Elbphilharmonie-Architekt Pierre de Meuron und Hochtief-Chef Thomas Möller sind Gegner statt Partner. Das kann nicht so bleiben

Es ist kurz vor 17 Uhr, als Pierre de Meuron plötzlich im Scheinwerferlicht steht. Kameras gehen an, Mikrofone werden in Stellung gebracht. Der weltweit tätige Architekt aus der Schweiz muss im Saal 151 des Hamburger Rathauses als Zeuge vor dem Parlamentarischen Untersuchungsausschuss aussagen. Es ist Donnerstag, tags zuvor war Buß- und Bettag.

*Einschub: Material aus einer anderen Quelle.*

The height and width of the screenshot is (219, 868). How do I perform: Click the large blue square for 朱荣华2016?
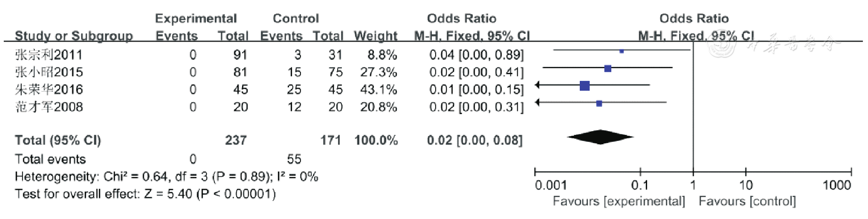[x=584, y=86]
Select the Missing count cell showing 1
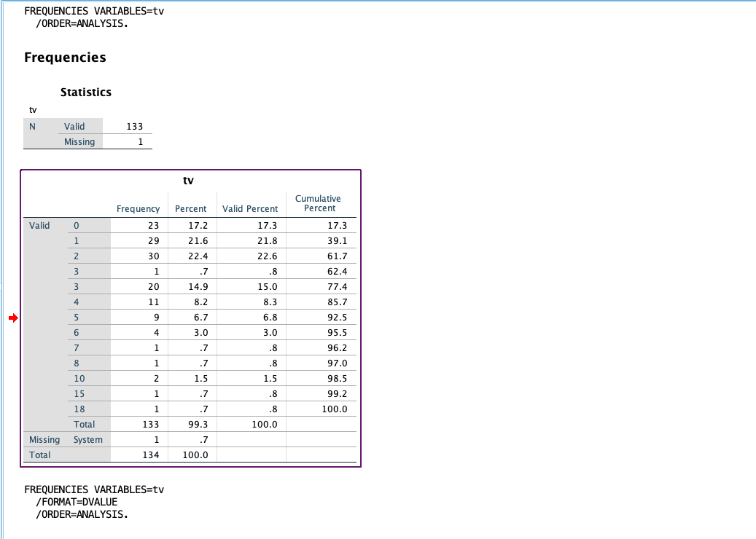Image resolution: width=756 pixels, height=539 pixels. [x=143, y=141]
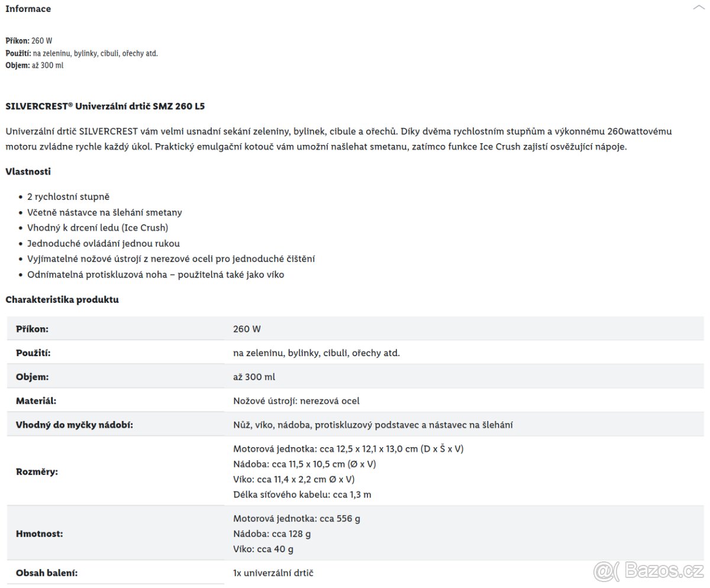Click the Materiál table row label
This screenshot has width=710, height=588.
point(36,401)
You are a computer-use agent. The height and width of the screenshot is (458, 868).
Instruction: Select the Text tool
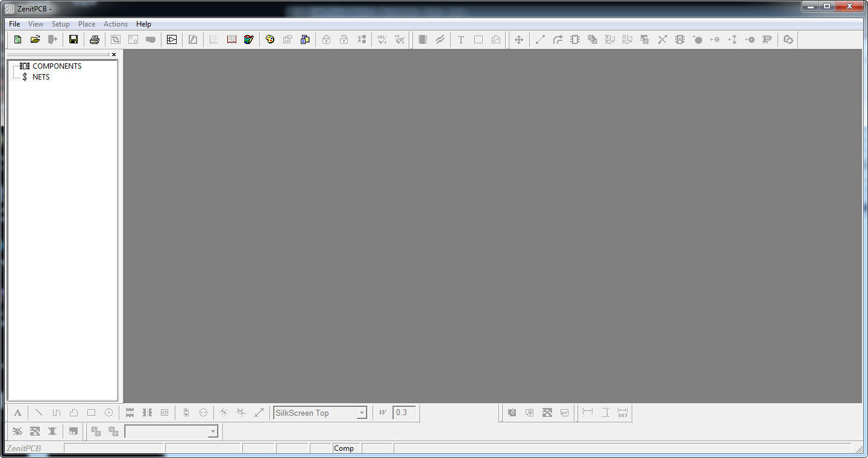(461, 39)
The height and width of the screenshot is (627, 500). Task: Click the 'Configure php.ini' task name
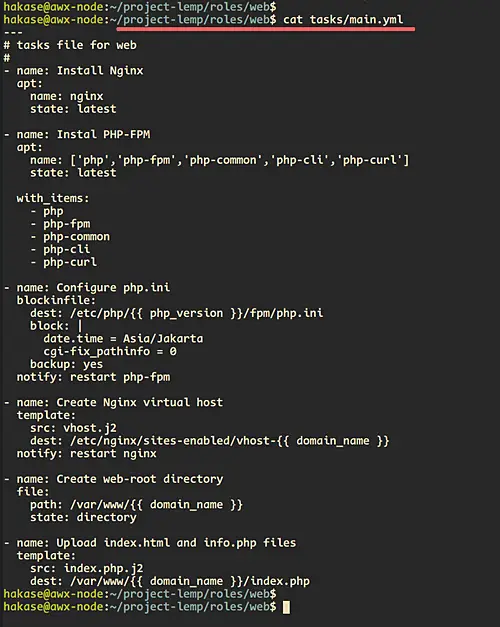point(113,288)
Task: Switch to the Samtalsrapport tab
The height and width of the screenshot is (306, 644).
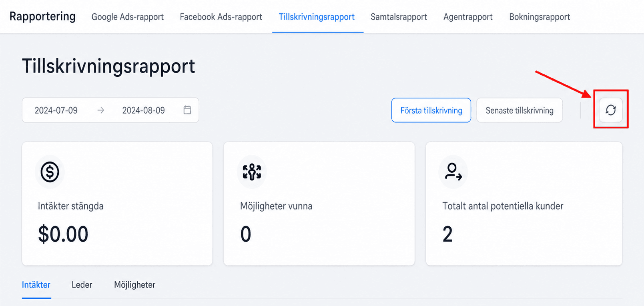Action: [x=399, y=17]
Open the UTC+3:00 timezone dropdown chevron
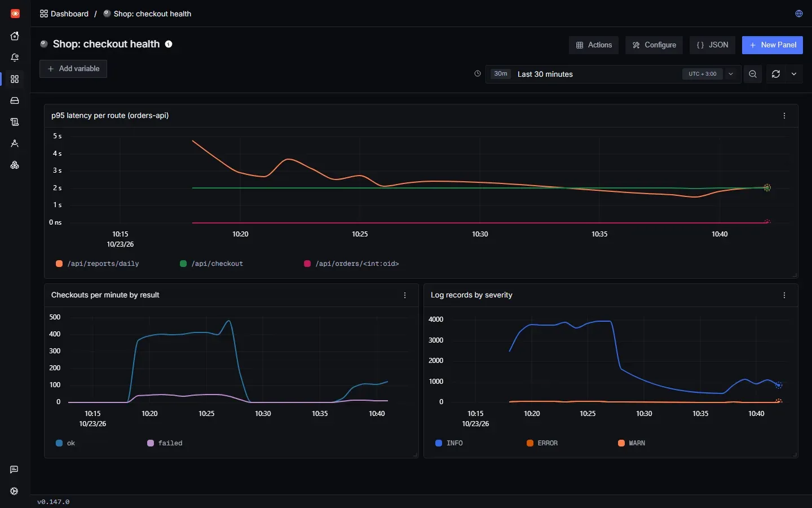The width and height of the screenshot is (812, 508). (x=731, y=74)
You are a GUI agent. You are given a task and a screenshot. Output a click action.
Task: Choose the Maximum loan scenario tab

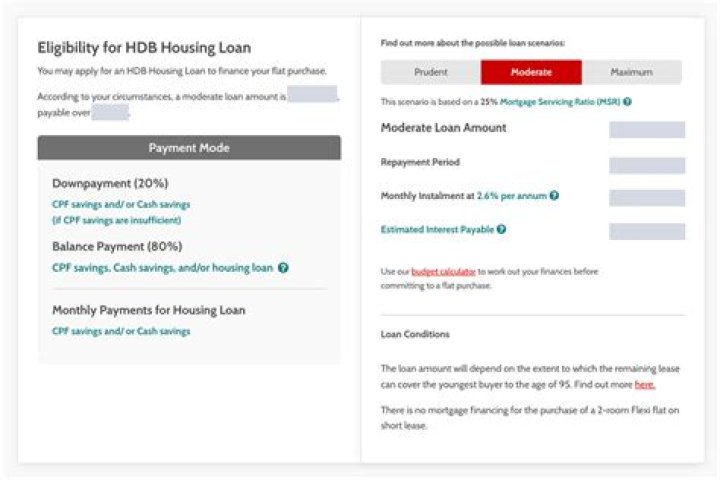(x=631, y=72)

Dr. Thomas Möller hat diese Marathonsitzung bereits hinter sich. Auch der Chef der Hamburger Hochtief-Niederlassung musste den Bürgerschaftsabgeordneten vor knapp drei Wochen stundenlang Rede und Antwort stehen. Und wurde am Anfang der Befragung deutlich darauf hingewiesen, dass eine Falschaussage empfindliche strafrechtliche Konsequenzen nach sich zieht.

"Das ist schon ein komisches Gefühl, wenn man da auf dem Stuhl sitzt", sagte Möller hinterher. "So etwas habe ich in meiner beruflichen Karriere noch nie erlebt", sagt de Meuron.

Sie waren bei der Grundsteinlegung der Elbphilharmonie im April 2007 gemeinsam angetreten, um Großartiges zu schaffen. Sie leiten die beiden Unternehmen, die zusammen ein Jahrhundertbauwerk an die Elbe stellen sollen. Sie müssten Partner sein - und sind mittlerweile erbitterte Gegner. Wenn sie weiter auf ihren Positionen beharren, wird die Stadt noch sehr lange auf die Fertigstellung des Konzerthauses warten müssen. Philharmonie? Von wegen. Der Streit wird immer heftiger. Der Bau steht ziemlich still.

Natürlich kann man einwenden, dass Konflikte programmiert sind, wenn zwei wie Meuron, 61, und Möller, 46, aufeinandertreffen. Der eine Architekt, der andere Bauingenieur. Gestalter gegen Statiker. Kühner Erfinder hier, zäher Rechner dort. Der eine ist der eigenen Ästhetik verpflichtet, der andere den eigenen Aktionären. Kunst kontra Kosten. Da kann es schon mal krachen.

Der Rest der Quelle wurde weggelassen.